Стояла тишина. Быть может, оживленные рассветным ветром, и шумели у подножия холма сосны и ели, – сюда их шум не достигал.
«Слышишь?» – тихо спросил отец.
Даже если бы он спросил полным голосом, то не заглушил бы непонятного звука. Александру показалось, что это вздохнула сама московская земля, пробужденная пригревом ласкового солнца.
«Это ударила в ответ Кремлю Троица. Чу?!»

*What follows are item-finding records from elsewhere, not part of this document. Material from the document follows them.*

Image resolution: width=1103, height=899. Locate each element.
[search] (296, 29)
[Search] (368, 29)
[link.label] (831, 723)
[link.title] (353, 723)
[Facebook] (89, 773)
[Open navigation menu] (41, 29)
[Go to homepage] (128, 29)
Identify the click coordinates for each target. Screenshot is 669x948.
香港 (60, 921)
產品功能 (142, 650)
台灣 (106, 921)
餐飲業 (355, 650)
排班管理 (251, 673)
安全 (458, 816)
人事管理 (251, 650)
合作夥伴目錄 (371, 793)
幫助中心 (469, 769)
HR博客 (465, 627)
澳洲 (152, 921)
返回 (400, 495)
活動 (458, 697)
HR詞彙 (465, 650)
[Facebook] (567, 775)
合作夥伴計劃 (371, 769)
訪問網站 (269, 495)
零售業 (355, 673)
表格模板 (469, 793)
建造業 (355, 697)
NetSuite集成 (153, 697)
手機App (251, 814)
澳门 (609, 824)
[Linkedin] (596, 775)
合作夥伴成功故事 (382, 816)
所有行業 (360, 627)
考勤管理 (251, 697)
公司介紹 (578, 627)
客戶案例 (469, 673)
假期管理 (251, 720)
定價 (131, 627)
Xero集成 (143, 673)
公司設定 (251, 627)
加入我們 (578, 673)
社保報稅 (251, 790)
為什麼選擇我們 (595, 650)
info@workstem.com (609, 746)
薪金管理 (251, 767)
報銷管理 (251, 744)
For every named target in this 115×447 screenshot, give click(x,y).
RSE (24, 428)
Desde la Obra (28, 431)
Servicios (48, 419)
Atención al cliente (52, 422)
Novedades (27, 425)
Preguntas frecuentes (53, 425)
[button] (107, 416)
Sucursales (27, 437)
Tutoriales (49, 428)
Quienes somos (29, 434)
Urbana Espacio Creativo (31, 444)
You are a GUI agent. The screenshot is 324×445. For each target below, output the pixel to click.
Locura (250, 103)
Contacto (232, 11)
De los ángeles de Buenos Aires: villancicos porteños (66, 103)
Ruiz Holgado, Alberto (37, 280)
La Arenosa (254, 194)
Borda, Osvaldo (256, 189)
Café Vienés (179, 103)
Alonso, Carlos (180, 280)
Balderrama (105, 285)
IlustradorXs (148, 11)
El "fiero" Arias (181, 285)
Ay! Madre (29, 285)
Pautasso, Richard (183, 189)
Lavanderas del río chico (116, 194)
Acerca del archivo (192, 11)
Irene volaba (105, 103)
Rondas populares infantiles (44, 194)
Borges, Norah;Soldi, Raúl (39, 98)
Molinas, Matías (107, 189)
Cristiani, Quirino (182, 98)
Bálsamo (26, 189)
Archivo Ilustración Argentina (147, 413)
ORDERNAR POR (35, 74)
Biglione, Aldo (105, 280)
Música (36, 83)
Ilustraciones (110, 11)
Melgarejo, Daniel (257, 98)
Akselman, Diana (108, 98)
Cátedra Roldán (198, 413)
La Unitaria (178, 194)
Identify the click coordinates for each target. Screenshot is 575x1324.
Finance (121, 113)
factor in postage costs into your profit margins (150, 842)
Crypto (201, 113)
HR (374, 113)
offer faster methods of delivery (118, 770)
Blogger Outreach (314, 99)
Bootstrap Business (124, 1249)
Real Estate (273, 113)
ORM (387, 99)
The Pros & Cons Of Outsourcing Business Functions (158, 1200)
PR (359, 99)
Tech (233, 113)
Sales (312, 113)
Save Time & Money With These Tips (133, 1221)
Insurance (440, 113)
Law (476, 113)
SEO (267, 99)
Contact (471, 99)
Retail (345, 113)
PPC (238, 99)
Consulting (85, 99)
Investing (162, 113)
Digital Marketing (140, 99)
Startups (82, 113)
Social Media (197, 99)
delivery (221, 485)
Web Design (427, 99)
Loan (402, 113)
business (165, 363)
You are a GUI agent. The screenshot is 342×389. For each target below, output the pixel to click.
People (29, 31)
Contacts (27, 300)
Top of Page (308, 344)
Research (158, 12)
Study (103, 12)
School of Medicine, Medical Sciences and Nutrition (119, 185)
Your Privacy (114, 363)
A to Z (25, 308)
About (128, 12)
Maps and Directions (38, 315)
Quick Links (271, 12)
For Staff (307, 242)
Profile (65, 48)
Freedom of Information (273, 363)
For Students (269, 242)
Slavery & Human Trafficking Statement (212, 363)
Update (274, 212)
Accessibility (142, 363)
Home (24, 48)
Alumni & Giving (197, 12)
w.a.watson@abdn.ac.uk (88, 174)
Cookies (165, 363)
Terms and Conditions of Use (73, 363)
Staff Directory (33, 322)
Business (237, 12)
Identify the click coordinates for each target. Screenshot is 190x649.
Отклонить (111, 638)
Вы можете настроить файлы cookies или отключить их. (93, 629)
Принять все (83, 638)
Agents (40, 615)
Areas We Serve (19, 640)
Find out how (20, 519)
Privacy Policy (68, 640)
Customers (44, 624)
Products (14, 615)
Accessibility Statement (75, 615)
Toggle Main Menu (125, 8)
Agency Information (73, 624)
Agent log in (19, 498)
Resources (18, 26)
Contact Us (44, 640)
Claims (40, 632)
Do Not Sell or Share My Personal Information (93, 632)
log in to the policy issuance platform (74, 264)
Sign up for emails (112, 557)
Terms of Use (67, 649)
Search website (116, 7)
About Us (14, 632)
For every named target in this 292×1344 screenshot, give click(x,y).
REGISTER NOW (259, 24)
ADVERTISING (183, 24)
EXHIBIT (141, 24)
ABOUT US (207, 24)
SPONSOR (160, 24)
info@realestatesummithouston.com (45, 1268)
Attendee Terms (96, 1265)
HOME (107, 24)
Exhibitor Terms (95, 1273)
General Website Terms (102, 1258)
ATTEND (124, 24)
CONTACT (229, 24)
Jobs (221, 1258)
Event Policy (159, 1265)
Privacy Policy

И снова как бы вздохнула земля.
«А это Звенигород».
Поместье Суворовых – в Дмитровском уезде, между Троицей и Звенигородом. Тут, на полпути между тремя вершинами треугольника Москва – Троица – Звенигород, когда-то стояли конные караулы, чтобы вовремя дать воеводам знать о тревоге.
Благовест кончился. Большой Успенский от последнего удара долго гудел, переходя от басовых аккордов к почти неуловимым для уха звукам.
– Согрелся, старик? – ласково хлопнув по наружному краю колокола, спросил звонарь.
И колокол ответил ему чуть слышным гулом.
Суворов коснулся бронзы рукой: и в самом деле, колокол нагрелся.
– Вот чудеса: бей его кулаком со всей силы – молчит, хлопни ласково ладонью – отвечает. Попробуй, если хочешь, сам, – сказал Суворову звонарь.